Die Zürcher Kunstgesellschaft setzt auf frischen Wind
Elias Baumgarten
16. July 2021
Foto © Jacqueline de Haas
Ann Demeester wird neue Direktorin des Kunsthauses. Die Erwartungen sind hoch, stehen mit der jungen Literaturwissenschaftlerin die Zeichen doch auf Erneuerung.
«Ich freue mich, dass der Vorstand der Empfehlung der Findungskommission einstimmig gefolgt ist und sich für eine vielseitig erfahrene, kompetente und charismatische Führungspersönlichkeit entschieden hat. Ann Demeester verfügt über das Talent, ein Museum als kreatives Zentrum zu etablieren und den Teamgeist zu fördern.»
Anne Keller Dubach fand zur Begrüssung herzliche Worte für Ann Demeester, die zum 1. Januar 2023 die Leitung des Zürcher Kunsthauses übernehmen und die Nachfolge von Christoph Becker antreten wird. Die neue Präsidentin der Zürcher Kunstgesellschaft dürfte erleichtert sein: Für sie, die sie als Mitglied der neunköpfigen Findungskommission starken Einfluss auf die Wahl hatte, war die Neubesetzung der Direktorenstelle die erste richtig grosse Bewährungsprobe. Und sie scheint geglückt: Ann Demeester verspricht frischen Wind nach Zürich zu bringen. Nicht jeder hatte Anne Keller Dubach das im Vorfeld zugetraut. Denn die Wunschkandidatin von Walter Kielholz stand bei ihrem Amtsantritt früher im Jahr eher für Kontinuität denn Veränderung.

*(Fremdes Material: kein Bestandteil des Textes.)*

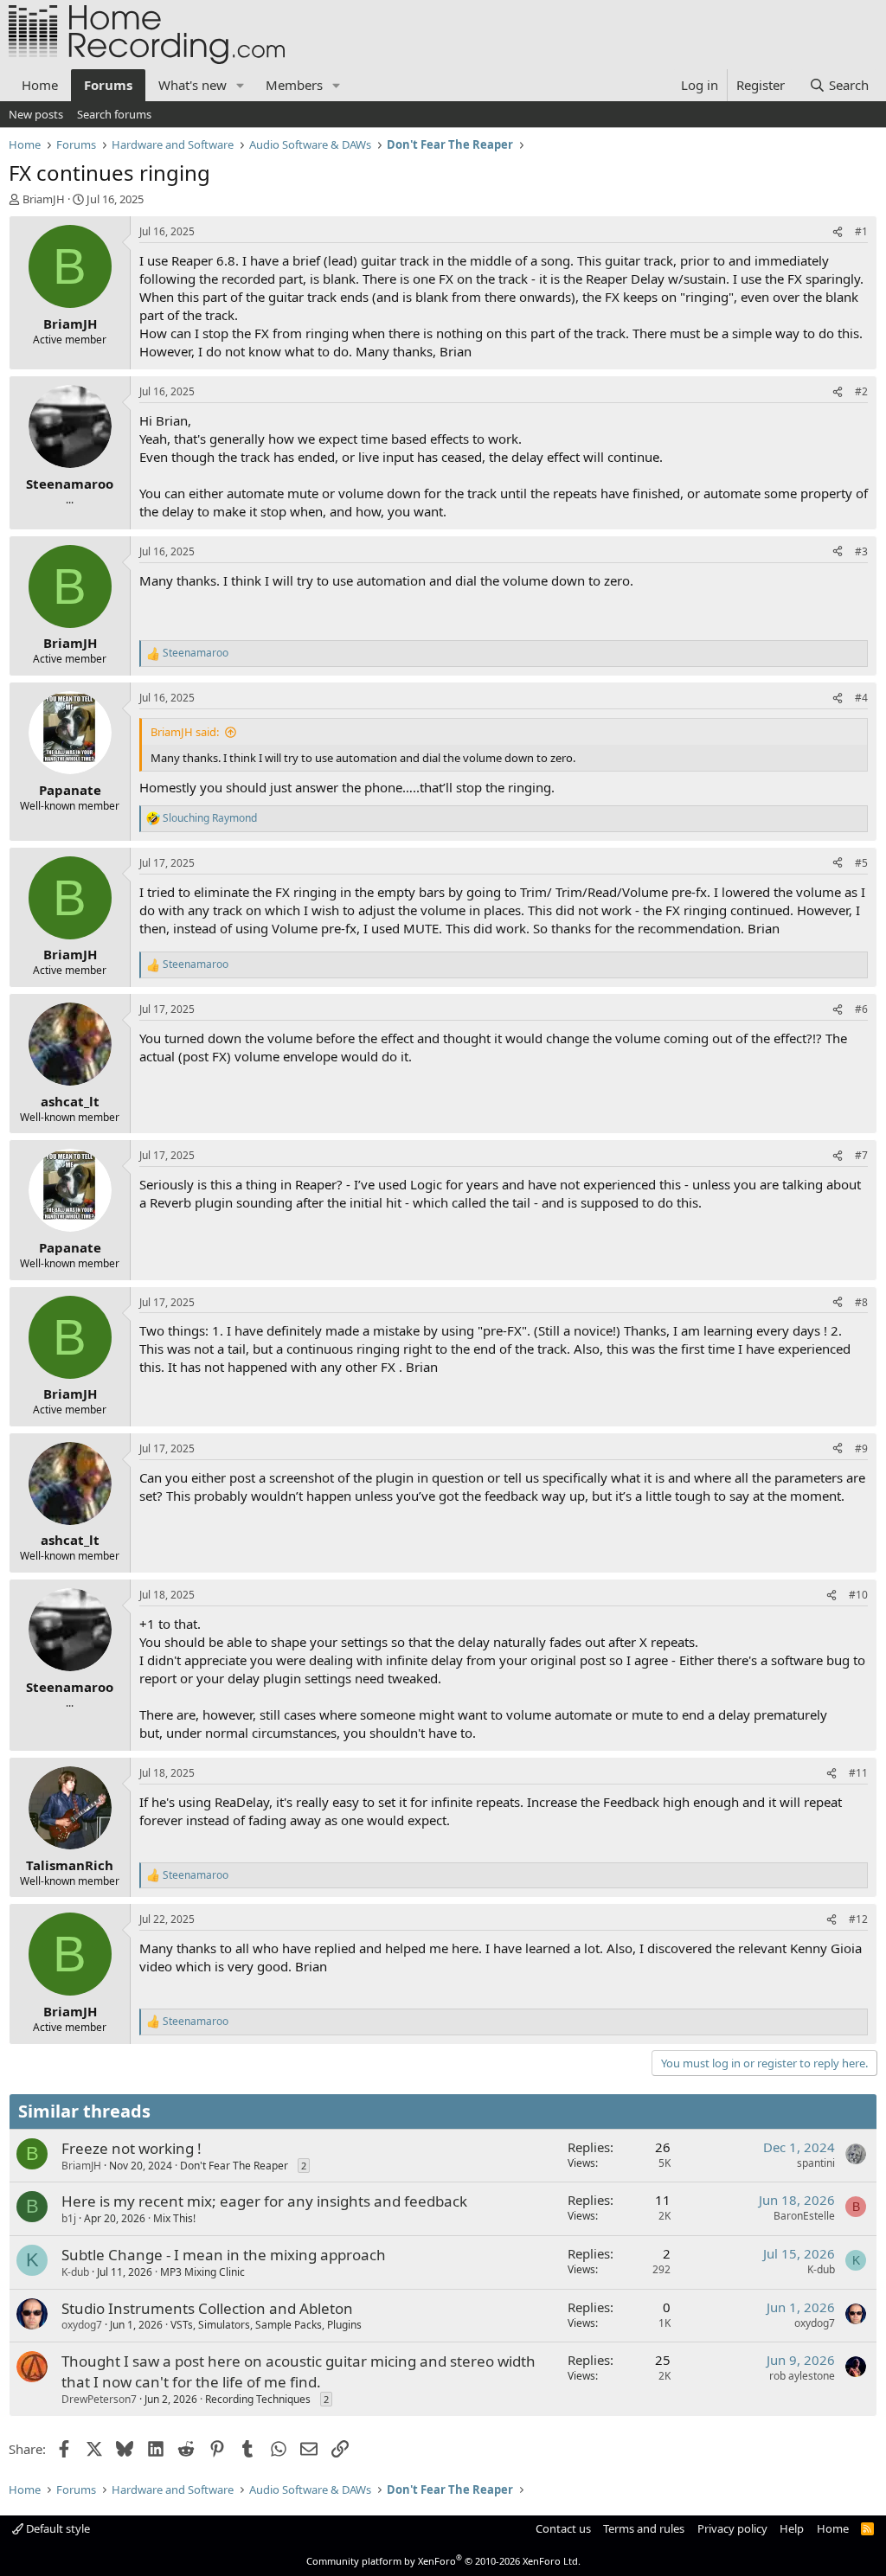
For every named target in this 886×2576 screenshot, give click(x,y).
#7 (861, 1155)
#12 (858, 1919)
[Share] (837, 232)
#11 (858, 1772)
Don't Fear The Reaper (234, 2165)
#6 (861, 1009)
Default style (56, 2528)
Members (294, 84)
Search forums (114, 114)
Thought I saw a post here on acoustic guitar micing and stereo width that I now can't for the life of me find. (298, 2371)
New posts (36, 114)
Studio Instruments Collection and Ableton (207, 2308)
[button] (240, 85)
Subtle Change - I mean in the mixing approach (223, 2255)
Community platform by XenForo (443, 2560)
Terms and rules (643, 2528)
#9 (861, 1448)
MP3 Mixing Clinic (202, 2272)
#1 (861, 231)
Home (40, 84)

Ann Demeester wechselt vom Frans-Hals-Museum im niederländischen Haarlem ans Kunsthaus. Die Belgierin wird schon im nächsten Jahr nach Zürich kommen und dann zunächst über ein Jahr hinweg eingearbeitet. Sie konnte sich gegen vierzig weitere Bewerber*innen durchsetzen, und der Vorstand hat die Empfehlung der Findungskommission, der unter anderem auch die Schweizer Künstlerin Pipilotti Rist, Sheena Wagstaff vom New Yorker Metropolitan Museum und Achim Borchardt-Hume von der Tate Modern in London angehörten, einstimmig angenommen – warum? Die Literaturwissenschaftlerin und anerkannte Kunstkritikerin weiss besonders gut, wie man alte Meisterwerke mit Gegenwartskunst zusammenbringt und eine traditionelle Sammlung in einem zeitgenössischen Kontext verortet. Davon kann ein Haus, das beispielsweise die bedeutendste Sammlung von Werken von Alberto Giacometti (1901–1966) und die meisten Arbeiten von Edvard Munch (1863–1944) besitzt, gewiss profitieren. Sehr wertvoll ist sicher auch Demeesters Fähigkeit, den Fachdiskurs in einer für alle verständlichen Sprache zu führen, die sie als Journalistin unter Beweis gestellt hat. In den Niederlanden wird sie entsprechend als eine der wichtigsten Botschafterinnen für die bildende Kunst gehandelt. Und schliesslich, das sagt Anne Keller Dubach, war auch Demeesters Persönlichkeit ausschlaggebend. Sie gilt als charismatisch und führungsstark, man traut ihr zu, Teamgeist und Vertrauen am Kunsthaus zu stärken. Es wird spannend, ob die junge Professorin für Kunst und Kultur die hohen Erwartungen erfüllen kann.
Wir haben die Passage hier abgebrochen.